Fundamentally, we want to only steer a site to a single region. That's our first constraint. We want to have the model generate a policy where we're mapping a site to a single region. If we look at the way we could define this in code, we want to iterate across all our DNS sites, and set up a constraint where the sum of the decision variables for that site for each region, if we sum it up, it should equal 1. Next, we want to define our objective function. Our goal is to minimize latency for clients, because that's the whole goal of what we want to do. We want to provide a good customer experience to our users. Let's take a look at this objective function definition. We want to ensure that for the site to region mapping that we've defined, we are minimizing the latency penalty of steering a given site to a region. We want to multiply that by the site daily traffic. One thing that we haven't talked about, though, is what these mean. What is the latency penalty? Why are we multiplying it by the daily site traffic as part of our objective? Let's dig in there.

The latency penalty can be best described by looking at it in relation to a single probe measurement. Let's assume this client in Africa generated a probe, and now we understand its connectivity and its preferences to our three Amazon regions in which we currently run in. As its most preferred region, which is the EU region, and its least preferred is on the west coast of the United States. With their current steering approach, we can improve this selection beyond their most optimal choice. What we could do is instead of defining using latency directly, we could define a latency penalty being the additional latency incurred by the client if we steer them away from their most preferred region. In this case, the latency penalty for steering this client to the EU is zero, whereas steering this client to the West Coast is 150 milliseconds.

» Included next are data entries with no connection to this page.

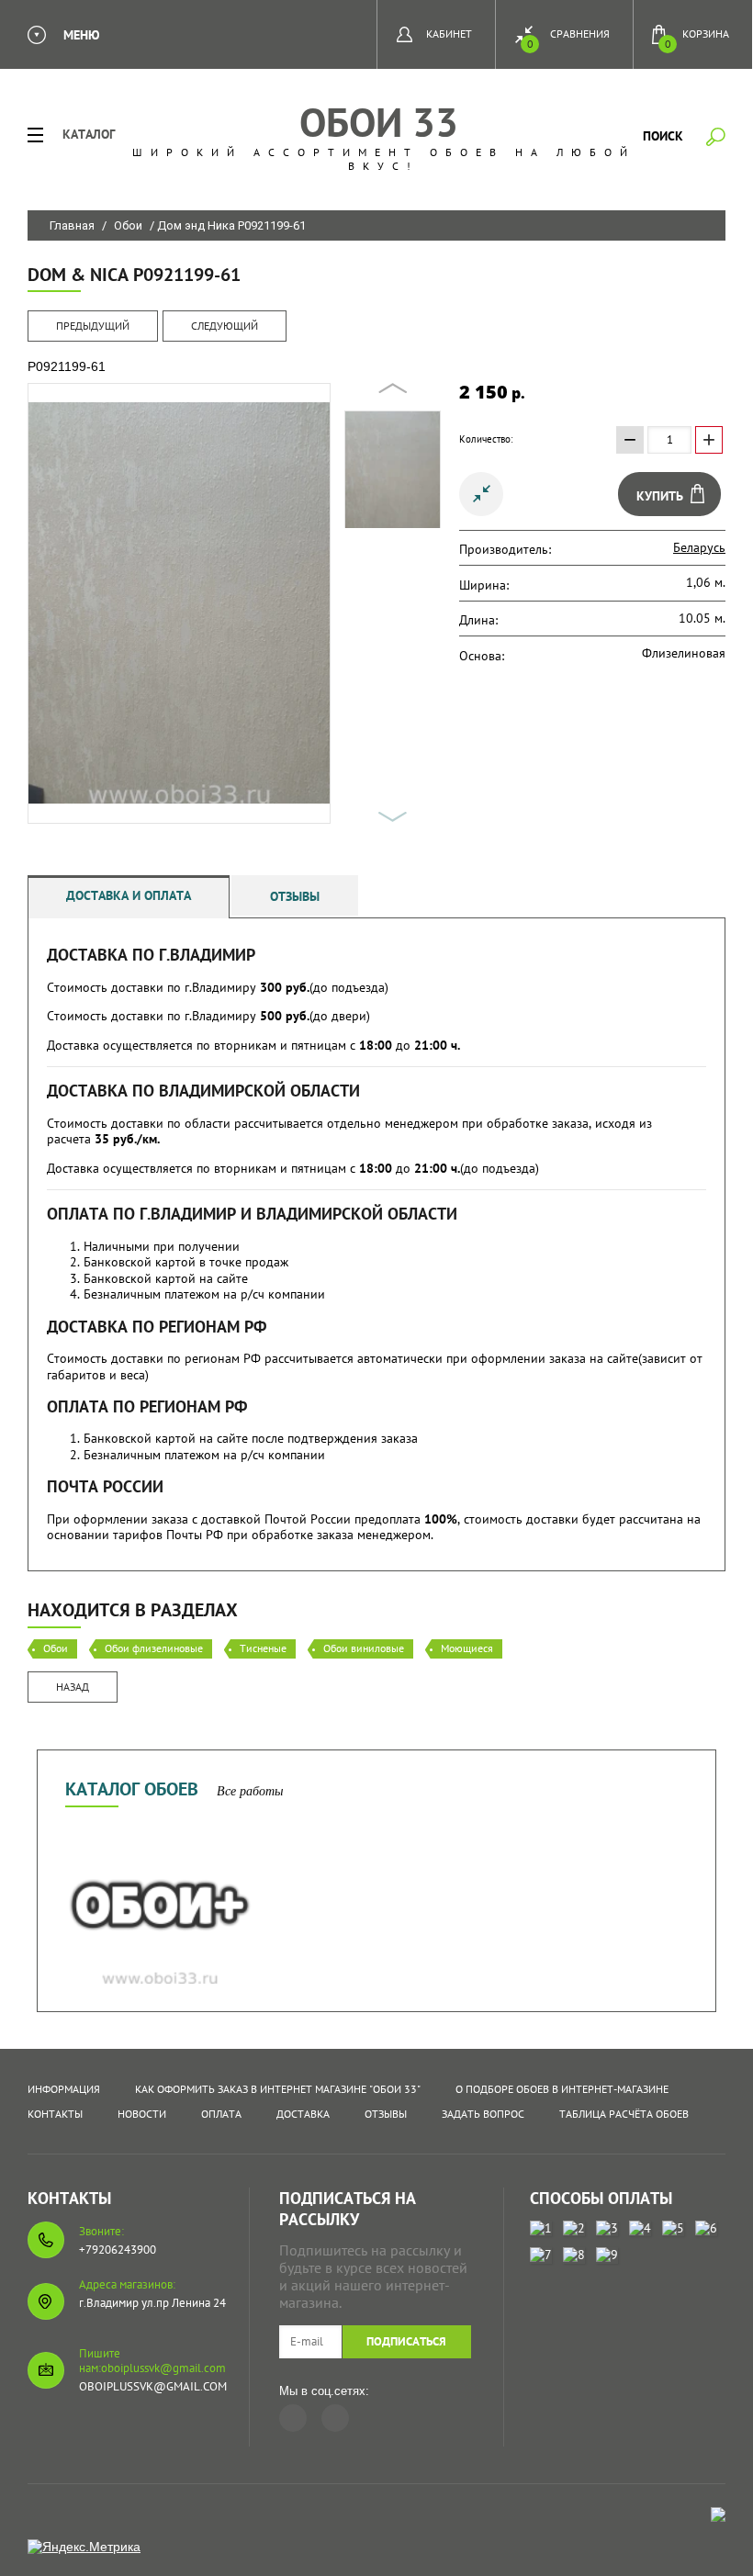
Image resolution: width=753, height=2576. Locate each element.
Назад (72, 1686)
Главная (72, 225)
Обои (128, 225)
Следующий (224, 325)
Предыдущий (92, 325)
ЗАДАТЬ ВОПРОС (483, 2113)
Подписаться (406, 2341)
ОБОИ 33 (378, 122)
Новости (142, 2113)
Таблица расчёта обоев (624, 2113)
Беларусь (699, 547)
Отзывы (295, 896)
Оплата (221, 2113)
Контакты (55, 2113)
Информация (64, 2089)
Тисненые (263, 1648)
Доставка (303, 2113)
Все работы (250, 1791)
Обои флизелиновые (154, 1648)
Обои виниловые (363, 1648)
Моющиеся (467, 1648)
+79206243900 (117, 2249)
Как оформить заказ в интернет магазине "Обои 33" (278, 2089)
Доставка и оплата (128, 895)
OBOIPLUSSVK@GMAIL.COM (153, 2386)
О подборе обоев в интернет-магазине (562, 2089)
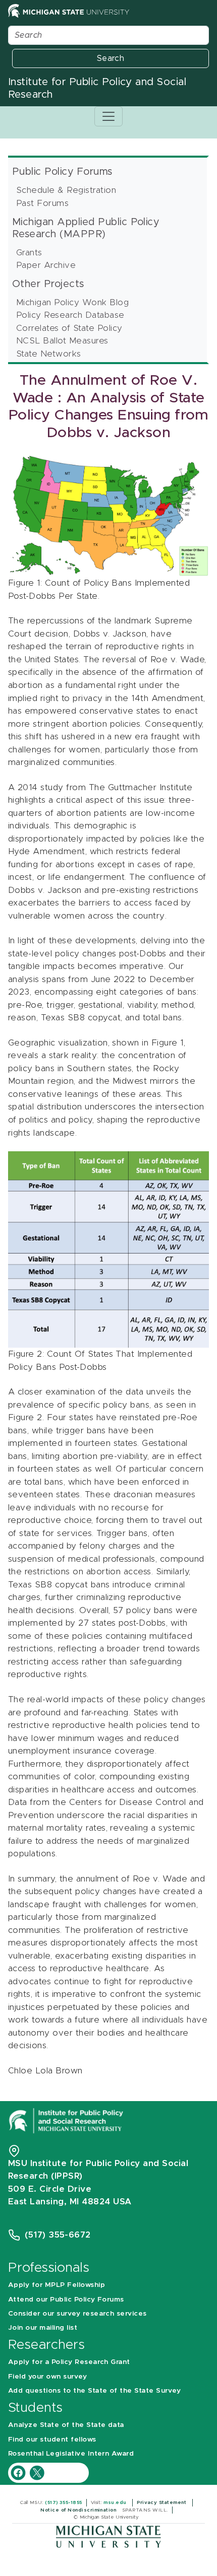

The Probnik data provides us a wealth of information. In order to calculate the latency penalty, we can just focus on the latency and the DNS site information for each measurement. What we could do is convert these latencies to the latency penalties at a site's region grain. What we get is three histograms that represent a single site's regional preferences. In this case, visually, you can see that this site prefers to be steered to U.S.-East-1. We can't use this histogram directly, what we want to do is use a statistic to represent the latency penalty for the site to each of these regions. You could do something like a mean, or a median, or some percentile. In our case, we decided to use the median to represent the latency penalty for this given site. Now we know its most preferred region is U.S.-East-1. Its least preferred is EU, and the cost of sending this site to the EU is 300 milliseconds.

The next step is to understand the traffic volume each site represents. For that we actually don't need most of this information. All we need to know is the frequency that these DNS sites occur in the probe data, because the probe data is actually normalized to represent the actual traffic volume. Now that we have probe counts, we could look at probe counts in different ways. We could look at it daily, or we could even look at it hourly if we want to establish things like capacity constraints on an hourly level, or availability risk, be able to balance between regions to address our availability risk. Now that we've defined these two things, why are we multiplying them together as part of our objective function? We want to make sure that we are making a utilitarian decision when looking at the latency penalties so that large sites and small sites aren't dealt with similarly. We want to ensure that we're steering most of our users as optimally as we can. We multiply the latency penalty by the amount of traffic or the number of users really that a site represents. That way, the optimization function will choose site to region mappings that are most optimal across our entire user base.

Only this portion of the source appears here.